WHAT YOU HAVE TO DO = Convert the material into a JSON list of strings with one string per line, omitting blank lines.

Records for locating words and elements =
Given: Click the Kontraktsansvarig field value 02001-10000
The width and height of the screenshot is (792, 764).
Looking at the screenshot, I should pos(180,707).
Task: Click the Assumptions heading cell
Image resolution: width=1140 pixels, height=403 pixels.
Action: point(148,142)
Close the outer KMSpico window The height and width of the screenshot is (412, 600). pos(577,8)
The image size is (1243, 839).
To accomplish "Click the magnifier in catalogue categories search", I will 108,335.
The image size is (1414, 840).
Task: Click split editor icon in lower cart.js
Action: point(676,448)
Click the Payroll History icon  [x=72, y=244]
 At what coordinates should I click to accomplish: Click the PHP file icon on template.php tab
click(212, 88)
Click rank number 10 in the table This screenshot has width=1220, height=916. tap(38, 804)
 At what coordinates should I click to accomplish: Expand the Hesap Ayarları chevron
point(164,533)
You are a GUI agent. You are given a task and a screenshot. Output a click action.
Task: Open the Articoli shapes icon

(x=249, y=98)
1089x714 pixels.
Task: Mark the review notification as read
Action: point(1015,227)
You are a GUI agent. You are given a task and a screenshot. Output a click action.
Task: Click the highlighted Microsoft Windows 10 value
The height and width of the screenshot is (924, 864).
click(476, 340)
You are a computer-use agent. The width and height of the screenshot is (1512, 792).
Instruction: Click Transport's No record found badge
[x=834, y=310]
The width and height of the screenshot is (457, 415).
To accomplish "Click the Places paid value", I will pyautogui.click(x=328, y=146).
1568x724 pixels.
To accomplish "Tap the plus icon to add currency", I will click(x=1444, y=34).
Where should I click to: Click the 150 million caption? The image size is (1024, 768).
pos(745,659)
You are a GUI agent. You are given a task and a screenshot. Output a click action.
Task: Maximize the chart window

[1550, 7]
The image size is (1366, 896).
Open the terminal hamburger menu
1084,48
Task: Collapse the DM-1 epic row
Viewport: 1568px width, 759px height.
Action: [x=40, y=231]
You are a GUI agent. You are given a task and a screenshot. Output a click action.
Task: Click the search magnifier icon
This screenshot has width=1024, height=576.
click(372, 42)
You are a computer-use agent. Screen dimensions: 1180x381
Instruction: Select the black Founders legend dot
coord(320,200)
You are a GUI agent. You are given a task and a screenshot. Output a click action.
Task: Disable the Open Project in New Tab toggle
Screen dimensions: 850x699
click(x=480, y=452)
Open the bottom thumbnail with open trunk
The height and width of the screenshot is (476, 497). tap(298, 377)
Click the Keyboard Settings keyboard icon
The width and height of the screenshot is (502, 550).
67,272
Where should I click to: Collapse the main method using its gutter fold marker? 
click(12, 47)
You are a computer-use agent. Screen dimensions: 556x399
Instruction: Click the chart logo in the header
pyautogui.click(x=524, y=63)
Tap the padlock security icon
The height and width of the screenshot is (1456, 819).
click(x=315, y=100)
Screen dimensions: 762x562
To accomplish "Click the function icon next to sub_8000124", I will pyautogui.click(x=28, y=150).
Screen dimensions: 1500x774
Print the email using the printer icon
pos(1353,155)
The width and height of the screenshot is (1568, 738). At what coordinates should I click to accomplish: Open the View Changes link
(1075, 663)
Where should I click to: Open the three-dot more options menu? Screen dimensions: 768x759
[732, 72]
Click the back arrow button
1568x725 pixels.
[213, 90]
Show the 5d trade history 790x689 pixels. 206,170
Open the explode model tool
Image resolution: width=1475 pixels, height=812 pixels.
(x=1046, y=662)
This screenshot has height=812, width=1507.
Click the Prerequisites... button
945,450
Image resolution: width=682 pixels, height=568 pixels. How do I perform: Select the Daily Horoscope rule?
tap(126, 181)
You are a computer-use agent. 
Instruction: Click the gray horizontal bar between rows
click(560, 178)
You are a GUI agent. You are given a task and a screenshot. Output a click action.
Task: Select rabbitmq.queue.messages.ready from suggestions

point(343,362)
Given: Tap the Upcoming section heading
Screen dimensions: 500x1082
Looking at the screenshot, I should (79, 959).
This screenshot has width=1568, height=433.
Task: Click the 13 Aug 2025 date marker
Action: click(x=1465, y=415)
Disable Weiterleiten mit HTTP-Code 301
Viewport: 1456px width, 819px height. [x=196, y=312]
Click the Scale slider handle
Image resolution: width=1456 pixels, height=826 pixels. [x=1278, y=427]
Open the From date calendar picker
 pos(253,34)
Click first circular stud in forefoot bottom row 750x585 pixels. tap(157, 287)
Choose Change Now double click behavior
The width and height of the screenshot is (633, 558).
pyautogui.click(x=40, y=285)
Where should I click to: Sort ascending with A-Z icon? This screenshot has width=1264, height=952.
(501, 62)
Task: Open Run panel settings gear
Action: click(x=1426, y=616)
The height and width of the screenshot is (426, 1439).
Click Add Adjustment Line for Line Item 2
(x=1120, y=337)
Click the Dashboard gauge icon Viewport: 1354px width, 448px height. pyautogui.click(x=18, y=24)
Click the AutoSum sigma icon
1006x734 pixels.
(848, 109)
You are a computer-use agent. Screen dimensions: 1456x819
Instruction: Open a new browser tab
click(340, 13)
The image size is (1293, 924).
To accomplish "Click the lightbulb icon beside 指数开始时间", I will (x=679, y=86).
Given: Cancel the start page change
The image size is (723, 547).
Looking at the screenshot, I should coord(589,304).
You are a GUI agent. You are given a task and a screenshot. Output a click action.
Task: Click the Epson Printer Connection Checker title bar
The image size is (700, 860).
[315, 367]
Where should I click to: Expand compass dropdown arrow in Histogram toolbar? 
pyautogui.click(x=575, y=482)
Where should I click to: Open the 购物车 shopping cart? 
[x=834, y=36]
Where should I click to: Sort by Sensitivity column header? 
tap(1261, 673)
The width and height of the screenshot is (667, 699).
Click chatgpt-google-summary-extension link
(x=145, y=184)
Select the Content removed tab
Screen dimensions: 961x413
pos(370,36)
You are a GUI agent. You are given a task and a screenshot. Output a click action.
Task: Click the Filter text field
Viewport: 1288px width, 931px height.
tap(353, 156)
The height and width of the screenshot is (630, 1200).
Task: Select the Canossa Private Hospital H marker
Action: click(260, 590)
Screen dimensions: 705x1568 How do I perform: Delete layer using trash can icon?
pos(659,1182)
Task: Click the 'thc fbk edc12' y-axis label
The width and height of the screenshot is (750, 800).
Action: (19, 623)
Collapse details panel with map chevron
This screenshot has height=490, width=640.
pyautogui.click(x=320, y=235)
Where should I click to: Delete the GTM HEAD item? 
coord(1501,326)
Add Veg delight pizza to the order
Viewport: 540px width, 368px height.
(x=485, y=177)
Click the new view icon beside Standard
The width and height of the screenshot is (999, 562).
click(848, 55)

FINAL ANSWER =
[
  "Given: Click the Kontraktsansvarig field value 02001-10000",
  "The width and height of the screenshot is (792, 764).",
  "Looking at the screenshot, I should pos(180,707).",
  "Task: Click the Assumptions heading cell",
  "Image resolution: width=1140 pixels, height=403 pixels.",
  "Action: point(148,142)",
  "Close the outer KMSpico window The height and width of the screenshot is (412, 600). pos(577,8)",
  "The image size is (1243, 839).",
  "To accomplish \"Click the magnifier in catalogue categories search\", I will 108,335.",
  "The image size is (1414, 840).",
  "Task: Click split editor icon in lower cart.js",
  "Action: point(676,448)",
  "Click the Payroll History icon  [x=72, y=244]",
  " At what coordinates should I click to accomplish: Click the PHP file icon on template.php tab",
  "click(212, 88)",
  "Click rank number 10 in the table This screenshot has width=1220, height=916. tap(38, 804)",
  " At what coordinates should I click to accomplish: Expand the Hesap Ayarları chevron",
  "point(164,533)",
  "You are a GUI agent. You are given a task and a screenshot. Output a click action.",
  "Task: Open the Articoli shapes icon",
  "(x=249, y=98)",
  "1089x714 pixels.",
  "Task: Mark the review notification as read",
  "Action: point(1015,227)",
  "You are a GUI agent. You are given a task and a screenshot. Output a click action.",
  "Task: Click the highlighted Microsoft Windows 10 value",
  "The height and width of the screenshot is (924, 864).",
  "click(476, 340)",
  "You are a computer-use agent. The width and height of the screenshot is (1512, 792).",
  "Instruction: Click Transport's No record found badge",
  "[x=834, y=310]",
  "The width and height of the screenshot is (457, 415).",
  "To accomplish \"Click the Places paid value\", I will pyautogui.click(x=328, y=146).",
  "1568x724 pixels.",
  "To accomplish \"Tap the plus icon to add currency\", I will click(x=1444, y=34).",
  "Where should I click to: Click the 150 million caption? The image size is (1024, 768).",
  "pos(745,659)",
  "You are a GUI agent. You are given a task and a screenshot. Output a click action.",
  "Task: Maximize the chart window",
  "[1550, 7]",
  "The image size is (1366, 896).",
  "Open the terminal hamburger menu",
  "1084,48",
  "Task: Collapse the DM-1 epic row",
  "Viewport: 1568px width, 759px height.",
  "Action: [x=40, y=231]",
  "You are a GUI agent. You are given a task and a screenshot. Output a click action.",
  "Task: Click the search magnifier icon",
  "This screenshot has width=1024, height=576.",
  "click(372, 42)",
  "You are a computer-use agent. Screen dimensions: 1180x381",
  "Instruction: Select the black Founders legend dot",
  "coord(320,200)",
  "You are a GUI agent. You are given a task and a screenshot. Output a click action.",
  "Task: Disable the Open Project in New Tab toggle",
  "Screen dimensions: 850x699",
  "click(x=480, y=452)",
  "Open the bottom thumbnail with open trunk",
  "The height and width of the screenshot is (476, 497). tap(298, 377)",
  "Click the Keyboard Settings keyboard icon",
  "The width and height of the screenshot is (502, 550).",
  "67,272",
  "Where should I click to: Collapse the main method using its gutter fold marker? ",
  "click(12, 47)",
  "You are a computer-use agent. Screen dimensions: 556x399",
  "Instruction: Click the chart logo in the header",
  "pyautogui.click(x=524, y=63)",
  "Tap the padlock security icon",
  "The height and width of the screenshot is (1456, 819).",
  "click(x=315, y=100)",
  "Screen dimensions: 762x562",
  "To accomplish \"Click the function icon next to sub_8000124\", I will pyautogui.click(x=28, y=150).",
  "Screen dimensions: 1500x774",
  "Print the email using the printer icon",
  "pos(1353,155)",
  "The width and height of the screenshot is (1568, 738). At what coordinates should I click to accomplish: Open the View Changes link",
  "(1075, 663)",
  "Where should I click to: Open the three-dot more options menu? Screen dimensions: 768x759",
  "[732, 72]",
  "Click the back arrow button",
  "1568x725 pixels.",
  "[213, 90]",
  "Show the 5d trade history 790x689 pixels. 206,170",
  "Open the explode model tool",
  "Image resolution: width=1475 pixels, height=812 pixels.",
  "(x=1046, y=662)",
  "This screenshot has height=812, width=1507.",
  "Click the Prerequisites... button",
  "945,450",
  "Image resolution: width=682 pixels, height=568 pixels. How do I perform: Select the Daily Horoscope rule?",
  "tap(126, 181)",
  "You are a computer-use agent. ",
  "Instruction: Click the gray horizontal bar between rows",
  "click(560, 178)",
  "You are a GUI agent. You are given a task and a screenshot. Output a click action.",
  "Task: Select rabbitmq.queue.messages.ready from suggestions",
  "point(343,362)",
  "Given: Tap the Upcoming section heading",
  "Screen dimensions: 500x1082",
  "Looking at the screenshot, I should (79, 959).",
  "This screenshot has width=1568, height=433.",
  "Task: Click the 13 Aug 2025 date marker",
  "Action: click(x=1465, y=415)",
  "Disable Weiterleiten mit HTTP-Code 301",
  "Viewport: 1456px width, 819px height. [x=196, y=312]",
  "Click the Scale slider handle",
  "Image resolution: width=1456 pixels, height=826 pixels. [x=1278, y=427]",
  "Open the From date calendar picker",
  " pos(253,34)",
  "Click first circular stud in forefoot bottom row 750x585 pixels. tap(157, 287)",
  "Choose Change Now double click behavior",
  "The width and height of the screenshot is (633, 558).",
  "pyautogui.click(x=40, y=285)",
  "Where should I click to: Sort ascending with A-Z icon? This screenshot has width=1264, height=952.",
  "(501, 62)",
  "Task: Open Run panel settings gear",
  "Action: click(x=1426, y=616)",
  "The height and width of the screenshot is (426, 1439).",
  "Click Add Adjustment Line for Line Item 2",
  "(x=1120, y=337)",
  "Click the Dashboard gauge icon Viewport: 1354px width, 448px height. pyautogui.click(x=18, y=24)",
  "Click the AutoSum sigma icon",
  "1006x734 pixels.",
  "(848, 109)",
  "You are a computer-use agent. Screen dimensions: 1456x819",
  "Instruction: Open a new browser tab",
  "click(340, 13)",
  "The image size is (1293, 924).",
  "To accomplish \"Click the lightbulb icon beside 指数开始时间\", I will (x=679, y=86).",
  "Given: Cancel the start page change",
  "The image size is (723, 547).",
  "Looking at the screenshot, I should coord(589,304).",
  "You are a GUI agent. You are given a task and a screenshot. Output a click action.",
  "Task: Click the Epson Printer Connection Checker title bar",
  "The image size is (700, 860).",
  "[315, 367]",
  "Where should I click to: Expand compass dropdown arrow in Histogram toolbar? ",
  "pyautogui.click(x=575, y=482)",
  "Where should I click to: Open the 购物车 shopping cart? ",
  "[x=834, y=36]",
  "Where should I click to: Sort by Sensitivity column header? ",
  "tap(1261, 673)",
  "The width and height of the screenshot is (667, 699).",
  "Click chatgpt-google-summary-extension link",
  "(x=145, y=184)",
  "Select the Content removed tab",
  "Screen dimensions: 961x413",
  "pos(370,36)",
  "You are a GUI agent. You are given a task and a screenshot. Output a click action.",
  "Task: Click the Filter text field",
  "Viewport: 1288px width, 931px height.",
  "tap(353, 156)",
  "The height and width of the screenshot is (630, 1200).",
  "Task: Select the Canossa Private Hospital H marker",
  "Action: click(260, 590)",
  "Screen dimensions: 705x1568 How do I perform: Delete layer using trash can icon?",
  "pos(659,1182)",
  "Task: Click the 'thc fbk edc12' y-axis label",
  "The width and height of the screenshot is (750, 800).",
  "Action: (19, 623)",
  "Collapse details panel with map chevron",
  "This screenshot has height=490, width=640.",
  "pyautogui.click(x=320, y=235)",
  "Where should I click to: Delete the GTM HEAD item? ",
  "coord(1501,326)",
  "Add Veg delight pizza to the order",
  "Viewport: 540px width, 368px height.",
  "(x=485, y=177)",
  "Click the new view icon beside Standard",
  "The width and height of the screenshot is (999, 562).",
  "click(848, 55)"
]